Given information:
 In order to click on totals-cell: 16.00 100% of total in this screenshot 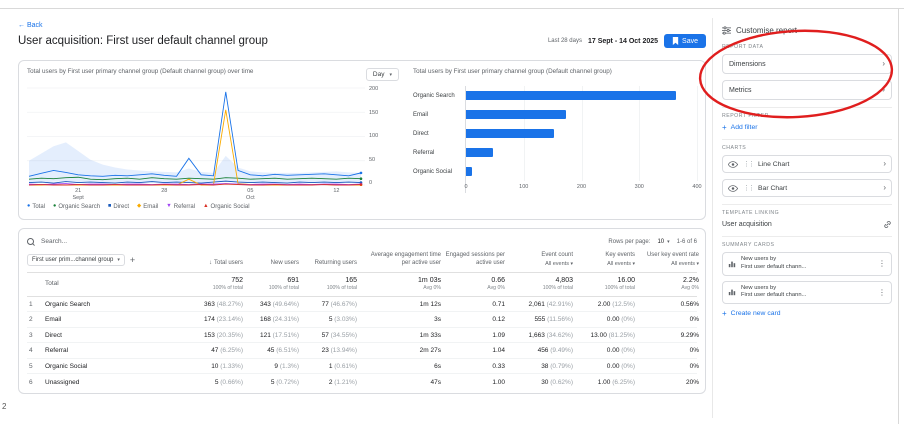, I will do `click(620, 284)`.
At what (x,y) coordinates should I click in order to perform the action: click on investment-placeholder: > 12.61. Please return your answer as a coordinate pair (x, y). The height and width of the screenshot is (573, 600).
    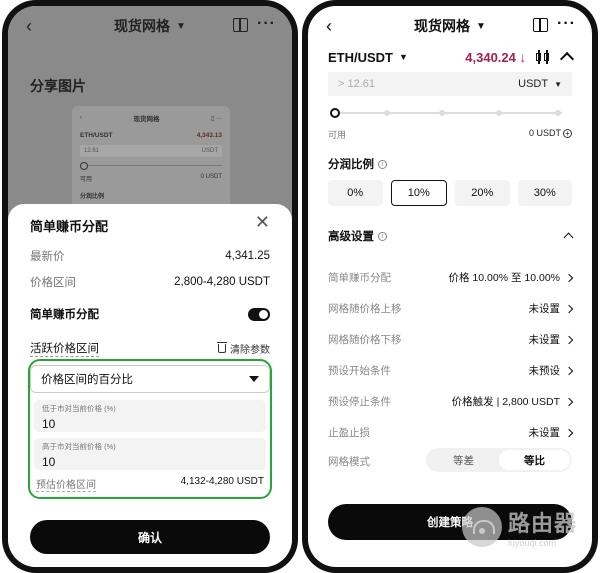
    Looking at the image, I should click on (357, 84).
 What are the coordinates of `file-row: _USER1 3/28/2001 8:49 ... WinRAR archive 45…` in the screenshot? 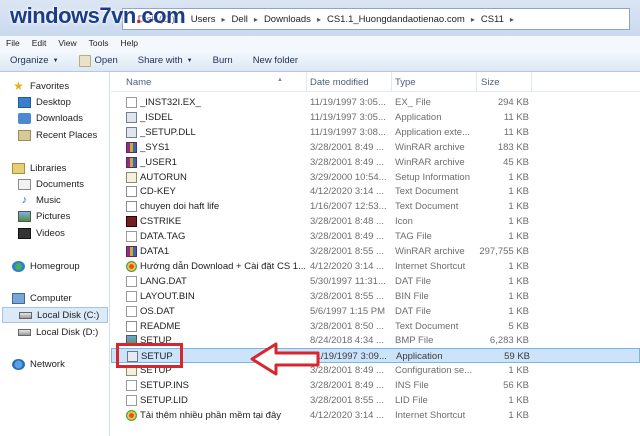 It's located at (376, 162).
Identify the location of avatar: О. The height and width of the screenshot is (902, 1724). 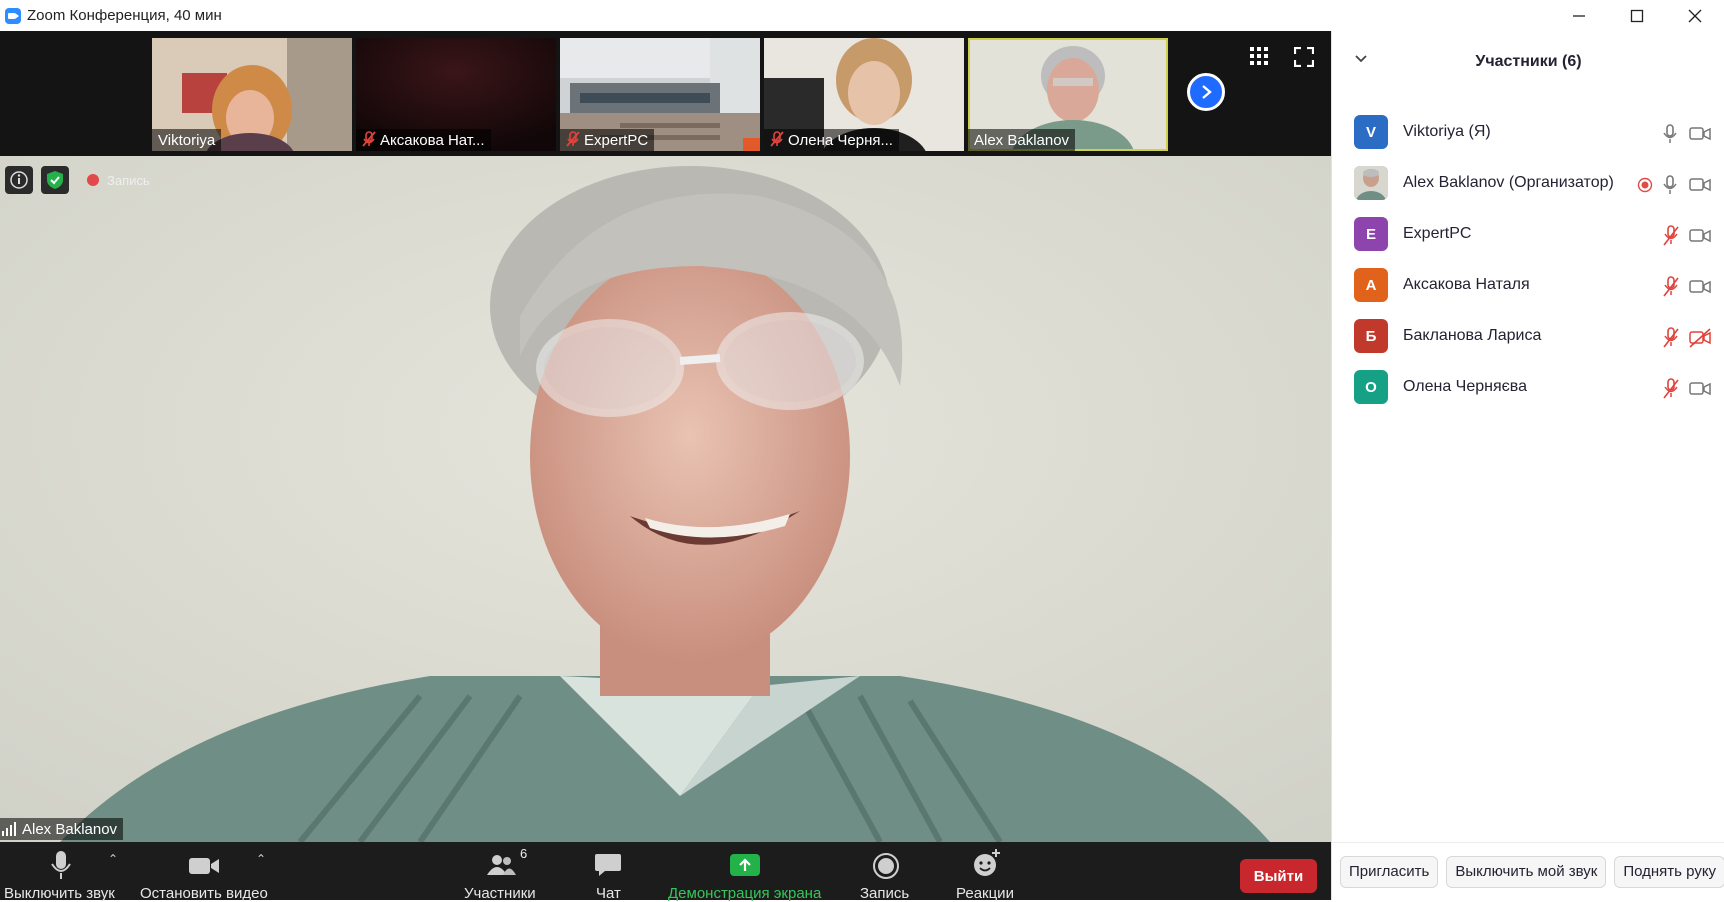
(1371, 387).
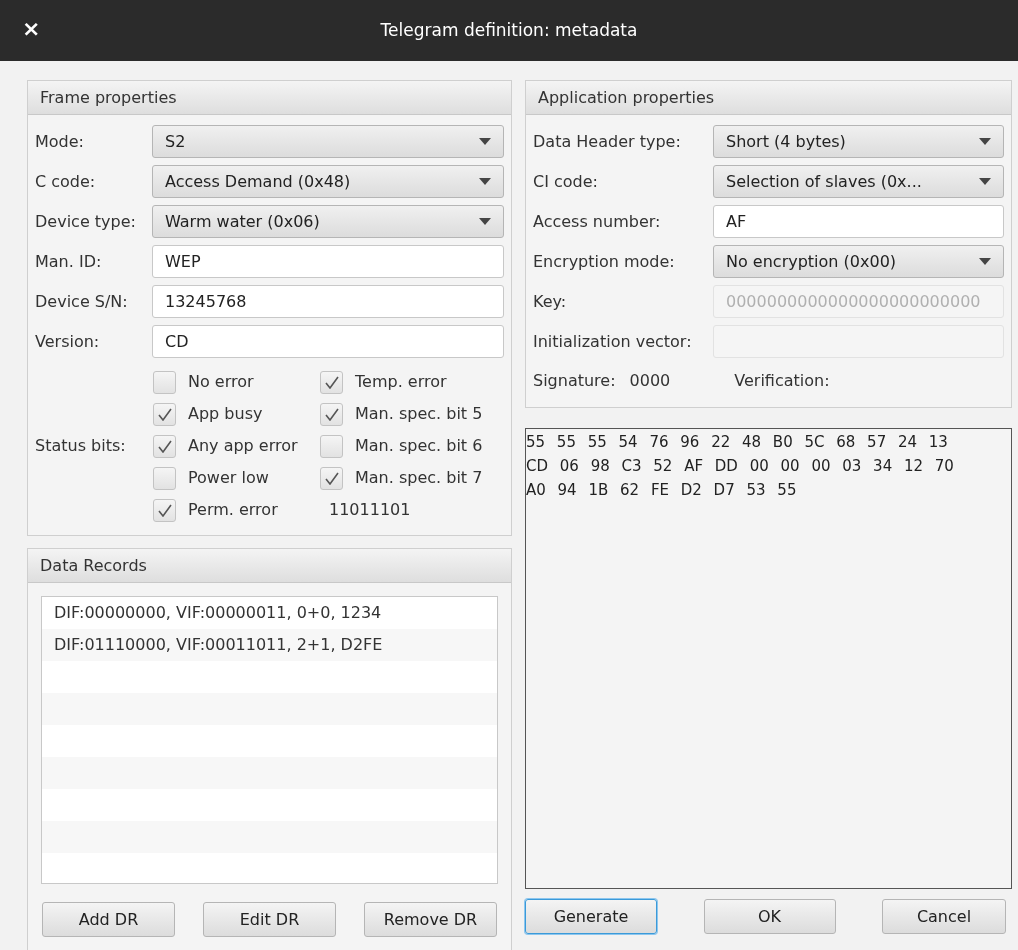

Work request:
Return, word for word and without the pictures, every line of the material from the one containing "Identify the location" through the end of the material, both ends included.

Exercise output:
Identify the location of avatar: О. The height and width of the screenshot is (902, 1724). 
(1371, 387).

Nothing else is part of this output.